== Segment start ==
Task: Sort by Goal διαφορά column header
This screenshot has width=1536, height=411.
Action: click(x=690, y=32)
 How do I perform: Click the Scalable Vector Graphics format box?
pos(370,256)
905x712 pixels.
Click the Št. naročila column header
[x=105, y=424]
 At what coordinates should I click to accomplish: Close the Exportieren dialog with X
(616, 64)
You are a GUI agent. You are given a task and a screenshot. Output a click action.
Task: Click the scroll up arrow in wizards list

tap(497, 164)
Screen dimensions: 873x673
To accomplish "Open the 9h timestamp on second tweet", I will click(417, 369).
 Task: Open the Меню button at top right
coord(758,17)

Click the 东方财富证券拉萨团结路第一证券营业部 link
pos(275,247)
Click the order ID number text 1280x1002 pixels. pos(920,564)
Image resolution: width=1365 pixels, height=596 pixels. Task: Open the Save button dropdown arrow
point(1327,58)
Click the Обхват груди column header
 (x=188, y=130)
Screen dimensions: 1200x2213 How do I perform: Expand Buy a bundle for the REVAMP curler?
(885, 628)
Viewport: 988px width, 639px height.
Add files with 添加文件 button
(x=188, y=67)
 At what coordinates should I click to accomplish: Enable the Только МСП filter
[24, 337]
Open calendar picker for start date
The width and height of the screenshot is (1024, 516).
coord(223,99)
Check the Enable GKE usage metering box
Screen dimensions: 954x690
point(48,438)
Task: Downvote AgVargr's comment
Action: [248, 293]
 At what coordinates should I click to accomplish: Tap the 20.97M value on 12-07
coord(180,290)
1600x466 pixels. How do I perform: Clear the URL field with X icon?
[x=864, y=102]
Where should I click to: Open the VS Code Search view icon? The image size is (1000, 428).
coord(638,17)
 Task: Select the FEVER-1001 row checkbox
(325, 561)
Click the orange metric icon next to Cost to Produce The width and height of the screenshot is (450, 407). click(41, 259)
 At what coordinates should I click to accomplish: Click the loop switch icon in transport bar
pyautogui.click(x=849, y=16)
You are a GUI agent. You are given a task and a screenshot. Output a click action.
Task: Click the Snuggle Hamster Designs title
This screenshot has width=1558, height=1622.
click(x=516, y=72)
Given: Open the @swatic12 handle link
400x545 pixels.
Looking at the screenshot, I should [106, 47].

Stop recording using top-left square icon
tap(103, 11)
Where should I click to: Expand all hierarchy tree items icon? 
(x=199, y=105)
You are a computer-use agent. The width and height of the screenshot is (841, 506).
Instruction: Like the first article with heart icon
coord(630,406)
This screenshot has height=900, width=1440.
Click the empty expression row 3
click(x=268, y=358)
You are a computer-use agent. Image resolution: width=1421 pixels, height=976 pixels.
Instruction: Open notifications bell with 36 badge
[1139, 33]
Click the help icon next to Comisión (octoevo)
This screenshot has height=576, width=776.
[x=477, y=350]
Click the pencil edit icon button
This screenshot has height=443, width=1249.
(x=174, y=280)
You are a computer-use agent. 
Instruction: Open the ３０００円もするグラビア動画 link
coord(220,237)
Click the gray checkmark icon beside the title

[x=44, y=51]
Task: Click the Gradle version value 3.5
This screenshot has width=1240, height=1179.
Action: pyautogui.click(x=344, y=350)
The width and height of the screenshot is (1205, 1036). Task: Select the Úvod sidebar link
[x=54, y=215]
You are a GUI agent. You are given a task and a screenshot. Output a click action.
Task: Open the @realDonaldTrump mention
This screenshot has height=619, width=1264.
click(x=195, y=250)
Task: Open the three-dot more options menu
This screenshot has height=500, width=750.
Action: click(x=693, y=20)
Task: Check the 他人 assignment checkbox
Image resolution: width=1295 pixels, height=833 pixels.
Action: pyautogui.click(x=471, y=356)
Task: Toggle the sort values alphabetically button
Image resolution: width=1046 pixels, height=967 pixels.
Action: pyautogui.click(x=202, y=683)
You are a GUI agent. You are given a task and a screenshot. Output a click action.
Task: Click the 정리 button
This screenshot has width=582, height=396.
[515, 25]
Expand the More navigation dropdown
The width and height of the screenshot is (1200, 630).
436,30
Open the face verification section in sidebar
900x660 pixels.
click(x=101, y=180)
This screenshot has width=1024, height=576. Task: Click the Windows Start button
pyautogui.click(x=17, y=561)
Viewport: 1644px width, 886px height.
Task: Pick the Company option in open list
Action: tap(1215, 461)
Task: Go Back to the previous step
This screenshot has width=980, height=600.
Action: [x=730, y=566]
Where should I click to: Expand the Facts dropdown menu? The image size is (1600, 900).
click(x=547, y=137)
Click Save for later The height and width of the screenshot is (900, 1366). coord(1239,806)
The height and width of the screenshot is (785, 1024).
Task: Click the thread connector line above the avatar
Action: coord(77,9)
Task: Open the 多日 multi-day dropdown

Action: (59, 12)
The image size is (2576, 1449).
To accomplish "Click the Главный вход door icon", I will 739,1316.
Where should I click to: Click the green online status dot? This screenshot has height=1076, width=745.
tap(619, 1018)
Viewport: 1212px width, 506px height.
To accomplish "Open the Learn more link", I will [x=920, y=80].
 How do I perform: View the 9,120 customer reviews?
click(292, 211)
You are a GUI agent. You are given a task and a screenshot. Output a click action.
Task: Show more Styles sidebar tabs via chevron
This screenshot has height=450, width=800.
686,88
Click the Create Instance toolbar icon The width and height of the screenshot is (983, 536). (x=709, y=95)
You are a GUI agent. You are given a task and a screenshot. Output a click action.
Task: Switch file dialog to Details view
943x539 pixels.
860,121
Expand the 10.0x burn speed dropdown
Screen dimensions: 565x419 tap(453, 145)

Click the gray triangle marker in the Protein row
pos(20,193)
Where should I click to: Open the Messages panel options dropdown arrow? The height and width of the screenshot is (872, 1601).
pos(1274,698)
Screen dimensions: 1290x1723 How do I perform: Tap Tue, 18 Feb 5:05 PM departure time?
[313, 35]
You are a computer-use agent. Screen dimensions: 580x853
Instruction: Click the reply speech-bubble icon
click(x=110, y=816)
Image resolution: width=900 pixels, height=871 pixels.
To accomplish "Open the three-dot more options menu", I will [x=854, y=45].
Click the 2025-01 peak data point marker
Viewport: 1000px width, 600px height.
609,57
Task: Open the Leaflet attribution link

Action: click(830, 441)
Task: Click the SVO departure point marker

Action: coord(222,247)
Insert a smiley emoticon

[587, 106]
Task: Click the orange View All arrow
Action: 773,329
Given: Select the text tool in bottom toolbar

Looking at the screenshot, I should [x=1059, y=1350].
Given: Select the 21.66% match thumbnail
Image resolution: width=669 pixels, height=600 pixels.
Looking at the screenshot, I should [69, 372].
== Segment end ==
Task prompt - Show every line above where "computer" is found.

Solution to this task -
You are a computer-use agent. The width and height of the screenshot is (841, 506).
You are a computer-use agent. Image resolution: width=1421 pixels, height=976 pixels.
You are a computer-use agent. 
You are a computer-use agent. Screen dimensions: 580x853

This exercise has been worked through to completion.